-
Notifications
You must be signed in to change notification settings - Fork 8
Babel
The Babel protocol is described in detail on http://www.pps.jussieu.fr/~jch/software/babel/, and defined precisely in RFC 6126. The Quagga implementation of Babel interoperates with all recent versions of the original Babel daemon (including the experimental Babel-Z variant).
Babeld is configured in its own file called babeld.conf. Assuming you want to run Babel on an Ethernet interface eth0 and a wifi interface wlan0 and redistribute static and connected routes, the following can be used as a starting configuration:
router babel network eth0 network wlan0 redistribute static redistribute connected interface eth0 babel wired babel split-horizon interface wlan0 babel wireless no babel split-horizon
The wired statement disables link quality estimation and causes Babel to use a lower link cost (96 rather than 256). Split-horizon enables an optimisation that can safely be enabled on wired interfaces but not on wifi interfaces in ad-hoc mode.
On stable links with little packet loss, you will want to increase the hello and update intervals. The values are in milliseconds.

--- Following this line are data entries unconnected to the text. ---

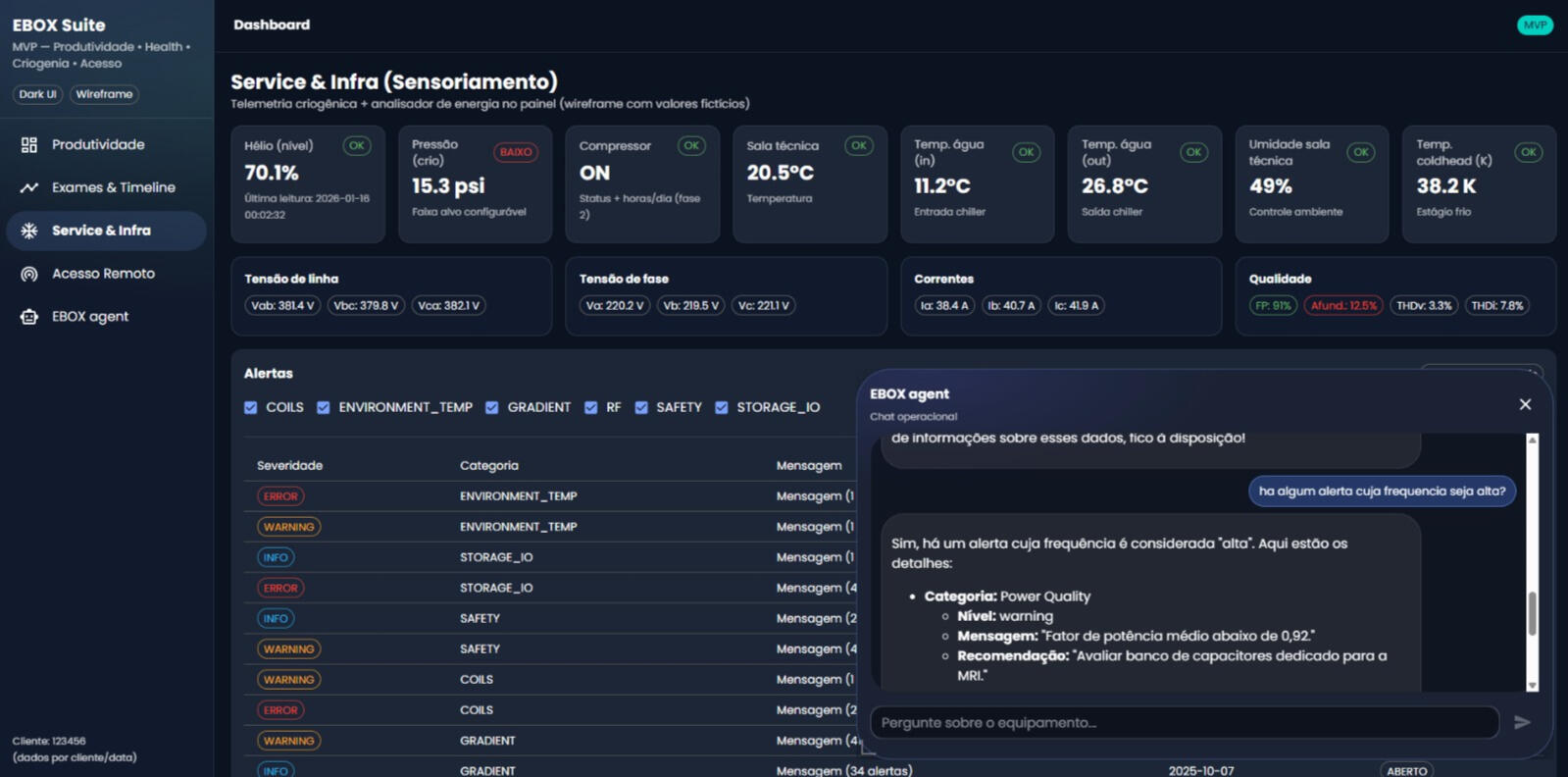Click the BAIXO pressure status badge
1568x777 pixels.
tap(515, 152)
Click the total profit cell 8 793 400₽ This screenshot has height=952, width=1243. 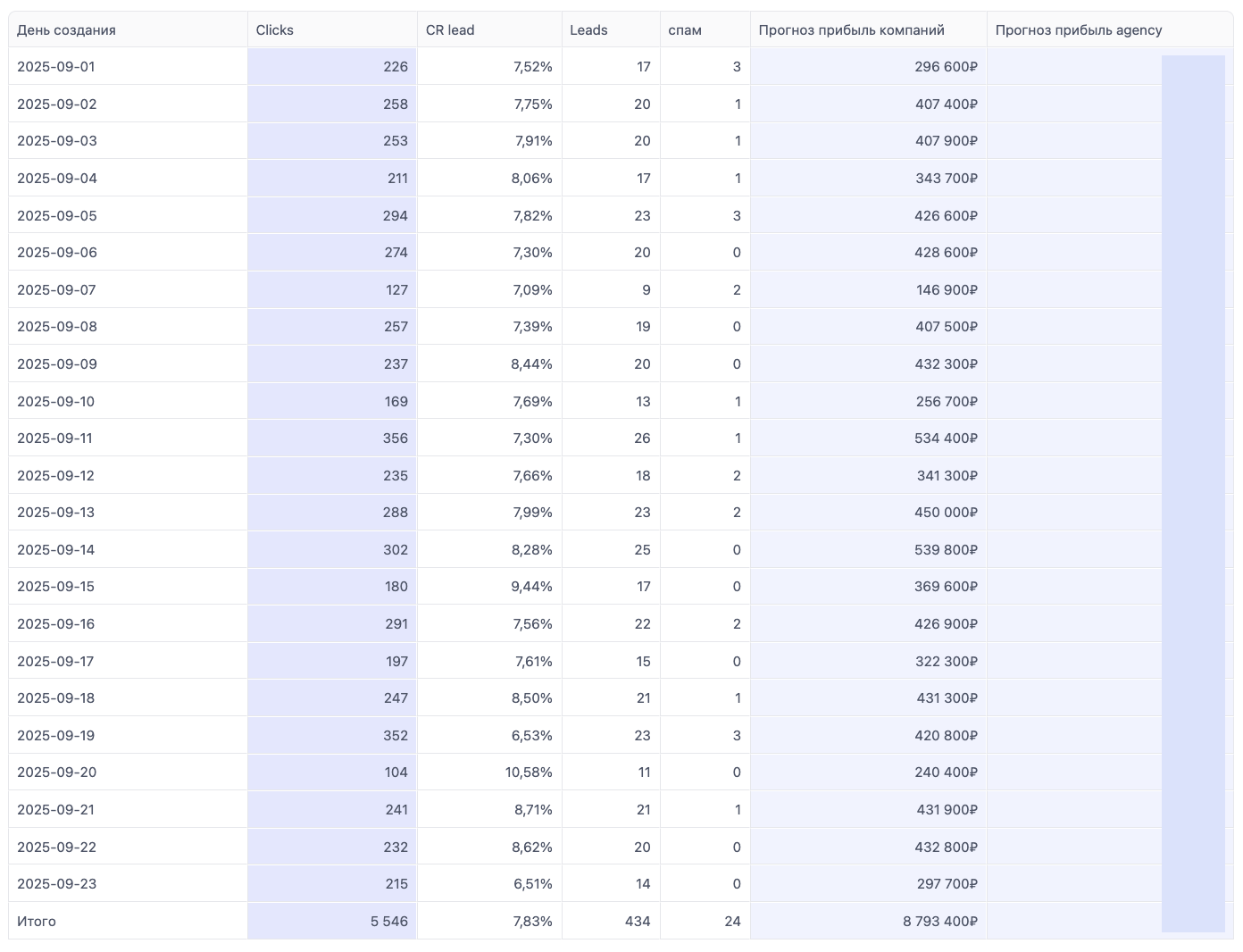(x=939, y=922)
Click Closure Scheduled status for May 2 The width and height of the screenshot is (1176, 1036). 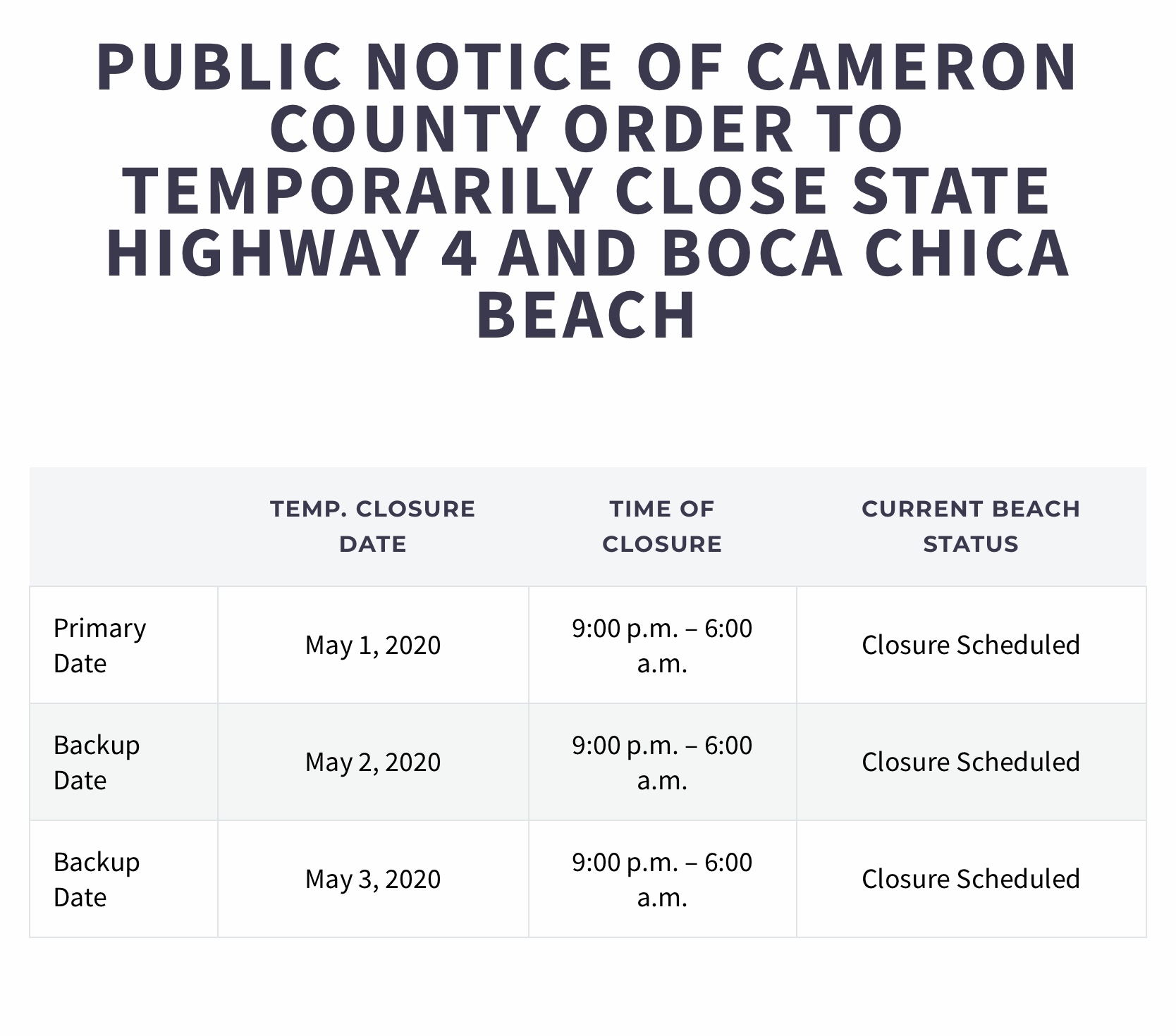click(971, 762)
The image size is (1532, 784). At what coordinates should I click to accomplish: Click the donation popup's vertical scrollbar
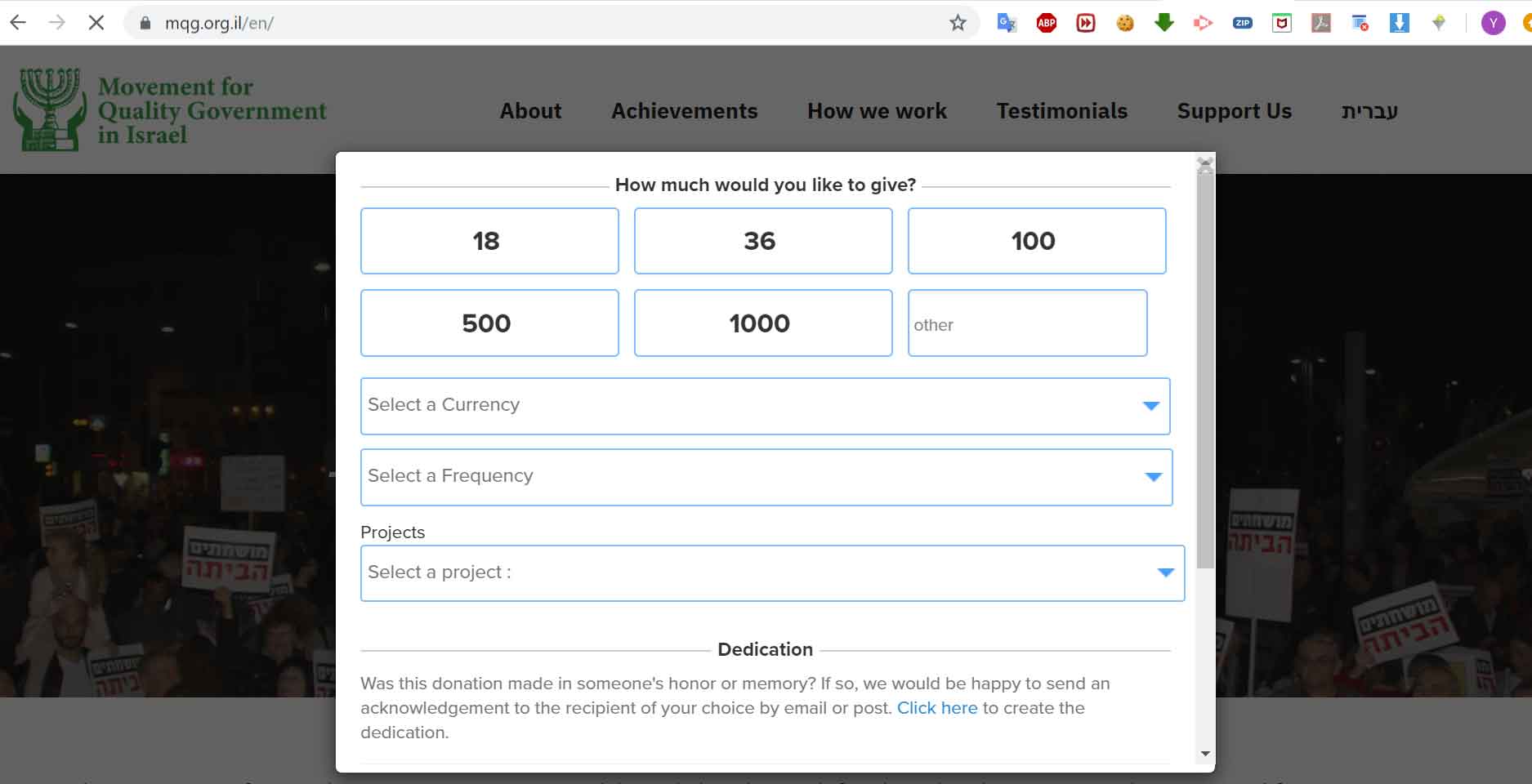pyautogui.click(x=1204, y=368)
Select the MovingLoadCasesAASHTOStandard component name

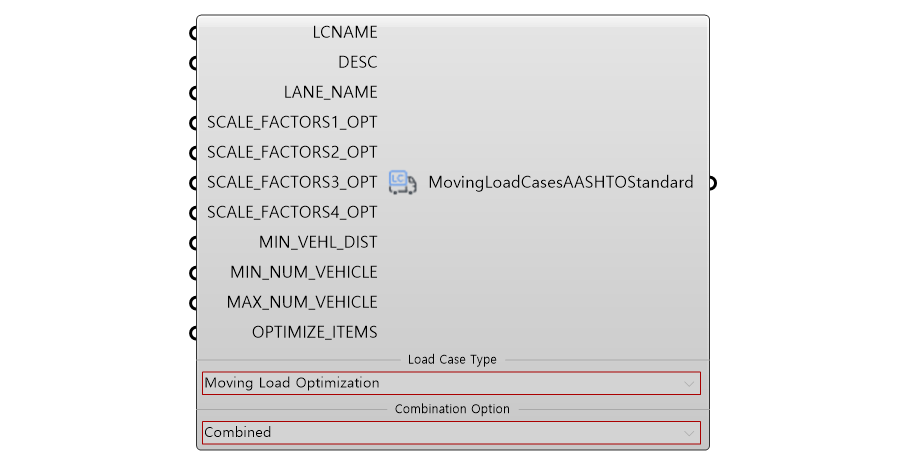coord(561,183)
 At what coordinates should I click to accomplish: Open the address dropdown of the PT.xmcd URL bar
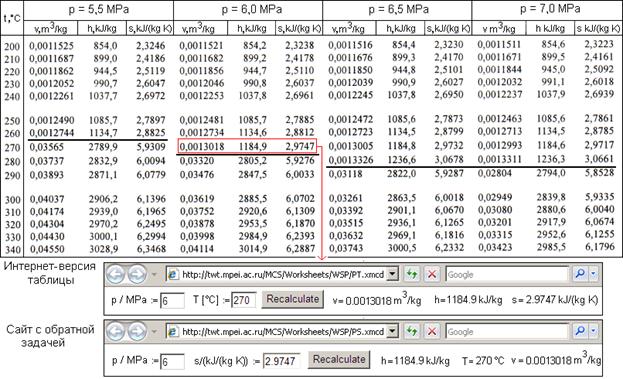click(x=392, y=274)
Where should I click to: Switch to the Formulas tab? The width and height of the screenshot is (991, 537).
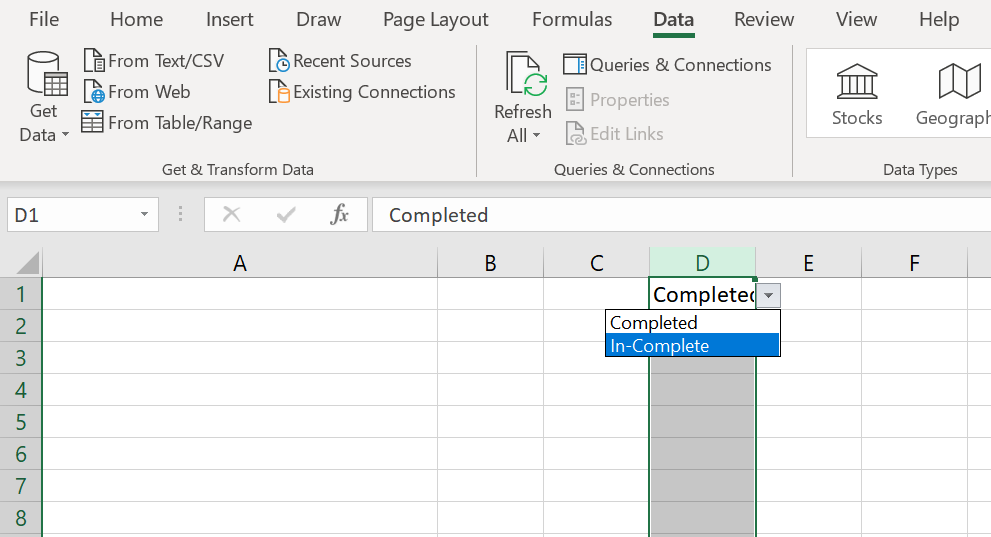point(572,20)
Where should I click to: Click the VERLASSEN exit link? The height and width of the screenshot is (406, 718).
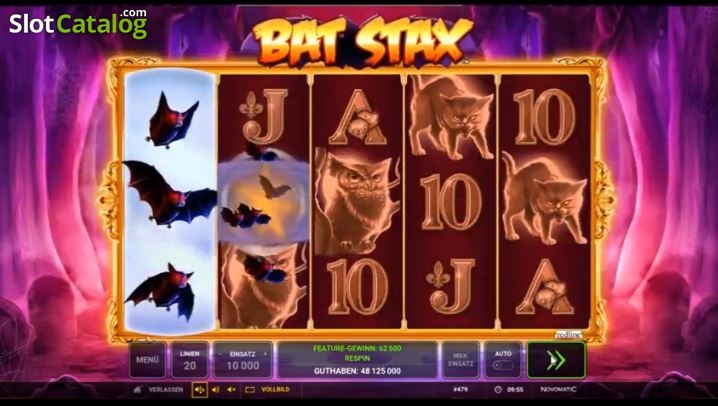166,390
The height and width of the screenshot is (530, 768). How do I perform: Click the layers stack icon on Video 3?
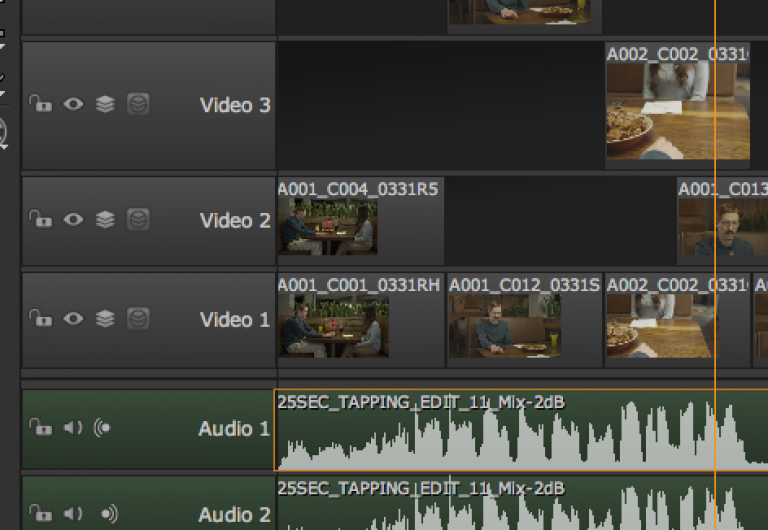[105, 105]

interface eth0 babel wired babel split-horizon babel hello-interval 10000 babel update-interval 40000
The hello interval determines how fast Babel notices a link failure. On wired links, a link failure is detected after two hello intervals; on wireless links, the link quality is recomputed every hello interval.
The update interval determines how fast Babel will recover after a triggered update is lost. On links with little loss, it can be set to a fairly high value.
Unlike the stand-alone babeld daemon, Quagga needs the IPv4 prefixes of your interfaces to be set correctly and to be disjoint. For example, if your mesh nodes have addresses of the form 192.168.4.x, then you will need to set the prefix 192.168.4.0/24 on your mesh interface. (Unfortunately, this precludes using multiple mesh interfaces for now.)